> _Zadania_:
1. Odpowiedz na podstawie przeglądu gier na prezent:
(a) Z myślą o kim redakcja przygotowała przegląd?
(b) Ilu graczy może zagrać w Bolidy?
(c) Ile mniej więcej trwa partia Bolidów?
2. Skopiuj bez żadnych zmian fragment przeglądu gier na prezent, który zaczyna się od słów zawierających "Zbliżające się Święta", a kończy na "zapraszamy do lektury.".
3. Skróć akapit przeglądu gier na prezent zaczynający się od słów „Jako że jeszcze nie każdy” do jednego zdania i zachowaj jego główne informacje.

> _Fragment dokumentu_:
Świąteczny przegląd prezentowy 2018 dla początkujących

Zbliżające się Święta Bożego Narodzenia to czas spotkań z najbliższymi oraz obdarowywania się prezentami. Czy zaś może być lepszy prezent od dzielenia się swoją pasją – grami planszowymi?

Jako że jeszcze nie każdy odkrył uroki tego hobby, warto odpowiednio do tego zachęcić. W tym celu w redakcji przygotowaliśmy przegląd gier na prezent dla początkujących.

Serdecznie zapraszamy do lektury.

Bolidy

Liczba graczy: 2 do 6

Czas: ok. 20-40 min.

> _Surowe dane_:

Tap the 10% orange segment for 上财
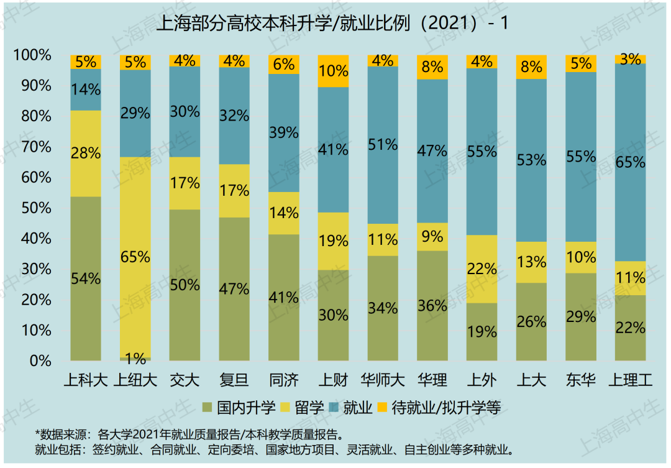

==

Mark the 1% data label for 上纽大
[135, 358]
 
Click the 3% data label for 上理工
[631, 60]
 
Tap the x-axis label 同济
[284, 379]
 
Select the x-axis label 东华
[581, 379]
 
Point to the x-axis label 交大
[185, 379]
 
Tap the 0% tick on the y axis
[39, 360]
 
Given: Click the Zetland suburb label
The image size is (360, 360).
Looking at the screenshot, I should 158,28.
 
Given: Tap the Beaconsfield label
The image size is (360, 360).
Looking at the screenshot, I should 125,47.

> _Odpowiedzi po kolei_:
1.
(a) Z myślą o początkujących.
(b) Od 2 do 6.
(c) Około 20–40 minut.

2.
Zbliżające się Święta Bożego Narodzenia to czas spotkań z najbliższymi oraz obdarowywania się prezentami. Czy zaś może być lepszy prezent od dzielenia się swoją pasją – grami planszowymi?

Jako że jeszcze nie każdy odkrył uroki tego hobby, warto odpowiednio do tego zachęcić. W tym celu w redakcji przygotowaliśmy przegląd gier na prezent dla początkujących.

Serdecznie zapraszamy do lektury.

3. Nie każdy odkrył jeszcze uroki gier planszowych, więc redakcja przygotowała przegląd gier na prezent dla początkujących, aby do nich zachęcić.